=== Texto ===

Por Alice
Vieira
HOJE, pela
primeira vez na minha vida, sinto-me velha.
Tenho o
telemóvel na mão e estou há horas a olhar para ele sem saber o que fazer. Acabo
por largá-lo, aqueles para quem eu queria ligar já não me vão atender – e, para
além deles, já não há mais ninguém capaz de entender a minha não sei se fúria,
não sei se raiva, não sei se impotência. A minha — isso sei — grande tristeza.
Dói-me esta
perda de memória que vai atacando a nossa sociedade a um ritmo cada vez mais
vertiginoso.
Acabo de
chegar da Escola Francisco Arruda, onde acho que já não entrava há mais de 40
anos. Ótimas instalações, tudo a cheirar a novo.
A escola
Francisco Arruda foi o “sonho” de um homem chamado Calvet de Magalhães, um dos
maiores pedagogos deste país que, nesses anos 50 da sua fundação, a transformou
num oásis de educação e de cultura. Pioneiro de muitas causas (a integração de
alunos deficientes foi uma das suas grandes lutas), foi sobretudo um animador
cultural num tempo onde o desânimo imperava. A escola estava então rodeada de
bairros de lata e, todos os sábados, ele abria as portas a toda a comunidade. E
havia exibição de filmes, palestras, ateliers de olaria, histórias contadas aos
miúdos, etc. Era uma maravilha ver aquela escola cheia de gente, que a
considerava sua.
Hoje isso
pode parecer habitual, naquele tempo não era.
O Prof.Calvet
foi ainda fundador da Associação Portuguesa para a Educação pela Arte, que
durante anos manteve uma atividade regular, destacando-se a publicação de uma
coleção de histórias infantis, sempre ilustradas pelos meninos da Francisco
Arruda. E aí se integrava a organização de um concurso, a nível nacional,
chamado “O Natal Visto pelas Crianças”, a que o Diário de Lisboa se associava.
É aí que eu
entro — a fazer a ligação entre as reuniões do júri, e a publicação dos textos
nas páginas do jornal.
É difícil entender
hoje a importância desse concurso. Para já, o júri era de peso: para além do
Prof. Calvet, como organizador, José Gomes Ferreira, Matilde Rosa Araújo, Maria
Lúcia Namorado, Alice Gomes, Rocha de Sousa, António Domingues. E eu, na
verdura dos meus 18 anos, a ouvi-los, a aprender com eles, a rir muito com
eles. Vinham caixotes de textos do país inteiro, as reuniões eram
prolongadíssimas e duravam muitos dias — mas eram sempre uma festa. Lia-se cada
texto como se fosse candidato ao Prémio Nobel — e quando se chegava àquela
altura dramática dos 11 anos, em que os meninos já estão formatados pela escola
e dizem todos os mesmos lugares- comuns e era difícil encontrar um melhor que
outro, a voz do Zé Gomes:”ó Matilde, leia lá em voz alta que, na sua voz, tudo
é uma maraviha!”

=== Linhas guardadas ===

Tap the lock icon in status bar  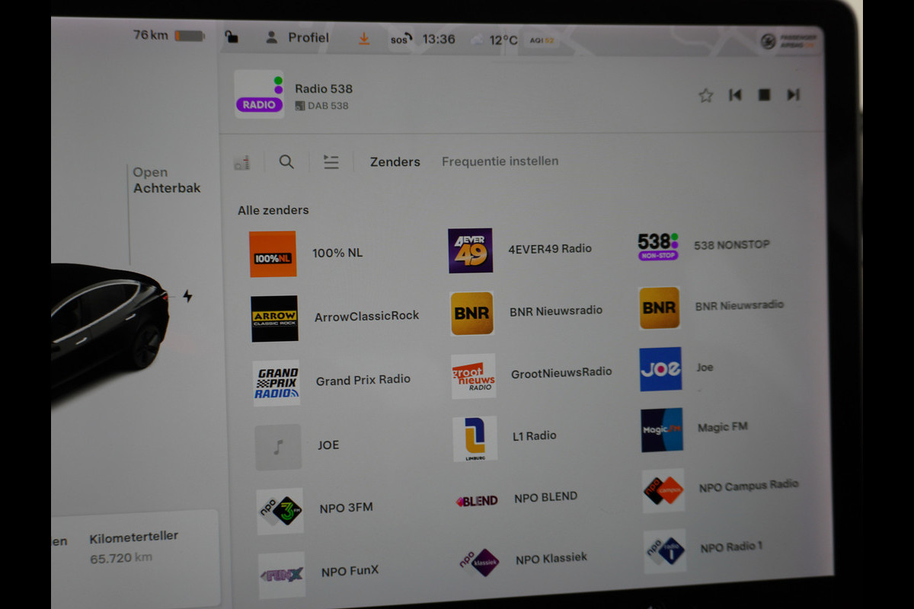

===
=== Linhas guardadas ===

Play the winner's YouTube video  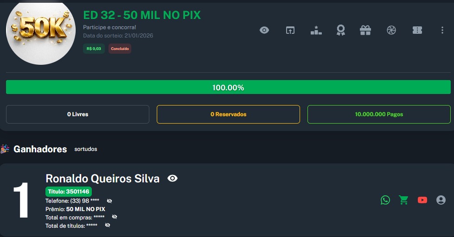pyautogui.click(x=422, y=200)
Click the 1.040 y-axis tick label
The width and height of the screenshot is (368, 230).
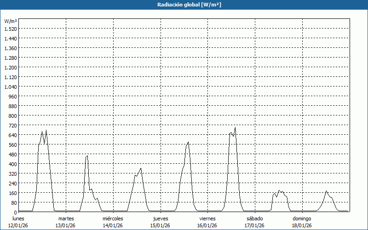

===

* Desafio 1: No texto sobre a Escola Francisco Arruda, qual era o nome do concurso nacional a que o Diário de Lisboa se associava?
* Desafio 2: Retome o texto sobre a Escola Francisco Arruda e prossiga a partir da última frase apresentada.

* Resultado do exercício 1: Chamava-se “O Natal Visto pelas Crianças”.

* Resultado do exercício 2:
Depois um
dia, de repente, o prof. Calvet de Magalhães diz-me:”no sábado vais ler
histórias aos miúdos lá na minha escola.” Pensei que estava a brincar comigo,
eu nunca tinha escrito uma história na minha vida, nem me lembrava de alguma
vez ter contado histórias fosse a quem fosse. Ri-me, fiz-me desentendida, mas
ele: ”sábado de manhã, não faltes!”
E lá fui.
Sei que escrevi uma história mas não me lembro de mais nada, a não ser de me
ver diante de um ginásio a transbordar de gente, e eu num palco, em frente de
um microfone a tentar ler o que levava escrito numas folhas de papel.
Lembro-me
que levava um vestido cor de laranja. Lembro-me de ter ouvido muitas palmas. E
lembro-me do Prof. Calvet a dizer: ”para a semana cá te espero”.
Foram as
primeiras histórias que escrevi, para muitos daqueles sábados de festa, que se
prolongaram por muitos anos.
O Prof.
Calvet foi diretor da Francisco Arruda até à sua morte: na turbulência da
revolução, quando começou de repente a ver a “sua” escola transformada, e no ar
a ameaça de deixar de ser seu diretor, não aguentou e suicidou-se.
O Pror.
Calvet de Magalhães faria em Março cem anos.
E eu sempre
pensei que, no seu centenário, o país lhe fizesse a homenagem que ele merece.
Mas Março passou — e nada aconteceu.
Então pensei
que possivelmente a Escola se teria encarregado disso.
Mas a Escola
nem sequer tem uma placa com o seu nome em lado algum. Nem o seu nome foi dado,
como seria de toda a justiça, à biblioteca. Entra-se ali e é como se ele nunca
tivesse existido.
E eu chego a
casa a pensar nesta falta de memória coletiva — e pego no telemóvel para dizer
à Matilde, ao Zé Gomes, à Maria Lúcia, à Natércia Rocha, ao Mário, à Maria do
Sameiro, “vocês já viram que ninguém se lembrou do centenário do Prof. Calvet?”,
mas não digo, porque já todos morreram, e eu fico, entre as paredes da minha
sala, sem saber com quem partilhar raivas e mágoas. E sem saber o que fazer no
meio deste silêncio vergonhoso.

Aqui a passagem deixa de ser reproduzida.